Chapter 4 discusses the fascinating, true story of the Yelverton marriage case, in which Theresa Longworth, a middle class woman of reasonable breeding and extensive education who might or might not have been Charles Yelverton's mistress -- or his wife -- successfully harnessed the sexual stereotypes of her time in order to win over a jury in her breach of contract suit. Once again, Ms. Rosenman chooses this incident not only for what it reveals about the times, but also because of the enormous volume of publicity and derivative fiction that it generated. To me, the most intriguing aspect of the tale is the ultimate fate of Theresa Longworthy. Although she finally lost her case against Yelverton, and remained unmarried, she transformed herself from a fragile woman wronged to a published author, world traveler and adventuress, roles that were highly unconventional for her time.

Ms. Rosenman ends the book with an in-depth treatment of MY SECRET LIFE, the magnum opus of Victorian erotica. She refutes many of the claims that have been made about "Walter's" exhaustive sexual memoir, highlighting his interest in communicating verbally with his partners, his openness to homosexual activities, and his boundless enthusiasm for sexual experimentation. At the same time, she illustrates how firmly Walter's exploits are embedded in the class structure of Victorian society, even though his attitudes toward female sexuality seem to be more enlightened than most of his contemporaries.

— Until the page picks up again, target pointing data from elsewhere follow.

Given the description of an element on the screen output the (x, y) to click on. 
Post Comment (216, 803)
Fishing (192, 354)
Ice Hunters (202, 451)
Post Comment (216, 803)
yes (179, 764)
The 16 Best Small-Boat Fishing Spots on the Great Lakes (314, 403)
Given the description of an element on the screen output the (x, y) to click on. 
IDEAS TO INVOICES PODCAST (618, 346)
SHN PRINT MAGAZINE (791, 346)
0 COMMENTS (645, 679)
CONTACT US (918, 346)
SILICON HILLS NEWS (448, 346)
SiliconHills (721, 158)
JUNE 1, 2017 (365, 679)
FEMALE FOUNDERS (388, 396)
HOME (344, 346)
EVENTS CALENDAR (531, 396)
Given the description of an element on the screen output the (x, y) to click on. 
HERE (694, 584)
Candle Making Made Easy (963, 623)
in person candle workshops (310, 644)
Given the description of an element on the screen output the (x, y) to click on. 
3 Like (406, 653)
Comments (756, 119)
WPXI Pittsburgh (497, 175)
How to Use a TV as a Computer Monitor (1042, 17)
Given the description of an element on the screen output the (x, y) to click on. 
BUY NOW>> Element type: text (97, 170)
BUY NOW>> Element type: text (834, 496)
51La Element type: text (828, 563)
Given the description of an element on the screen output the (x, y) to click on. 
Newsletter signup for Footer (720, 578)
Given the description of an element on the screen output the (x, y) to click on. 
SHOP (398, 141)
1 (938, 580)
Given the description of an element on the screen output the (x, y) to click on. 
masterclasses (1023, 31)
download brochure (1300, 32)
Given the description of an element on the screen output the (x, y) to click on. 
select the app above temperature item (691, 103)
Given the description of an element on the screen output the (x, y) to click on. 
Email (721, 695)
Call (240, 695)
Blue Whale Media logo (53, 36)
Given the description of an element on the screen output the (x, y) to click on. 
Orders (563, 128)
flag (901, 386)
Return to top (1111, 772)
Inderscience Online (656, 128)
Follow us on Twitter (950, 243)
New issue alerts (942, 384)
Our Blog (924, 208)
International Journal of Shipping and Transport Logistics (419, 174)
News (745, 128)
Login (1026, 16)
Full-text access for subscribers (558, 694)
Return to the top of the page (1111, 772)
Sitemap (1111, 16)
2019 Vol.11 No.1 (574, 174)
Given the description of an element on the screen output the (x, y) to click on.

Unauthorized Pleasures is engaging, at times fascinating. It is not, however, light reading. It is a scholarly study replete with footnotes and refutations of colleagues' literary theories. The emphasis appears to be on debunking various tenets of current feminist criticism. Since I am not familiar with the authors that she challenges, I cannot comment on the effectiveness of Ms. Rosenman's endeavor in this area.

What does shine through is the author's determination to give the Victorian period, and its literature, a fresh look, to discard the stereotypes and try to allow the texts to speak for themselves. In this regard, she is quite successful.

If you are seeking titillation, this is not the book for you. If, on the other hand, you are intrigued, as I am, by the riddle of Victorian sexuality, you may find the rewards of reading Unauthorized Pleasures worth the work. Having published an erotic novelpartially set in Victorian Boston, I was personally curious to see how well my own characters and scenarios would hold up in the light of Ms. Rosenman's theories. (Pretty well, it turns out.) As a resource for authors who would like to paint a richer, more nuanced picture of Victorian sexuality, I would recommend this book, which packs a world of fascinating detail in its two hundred pages.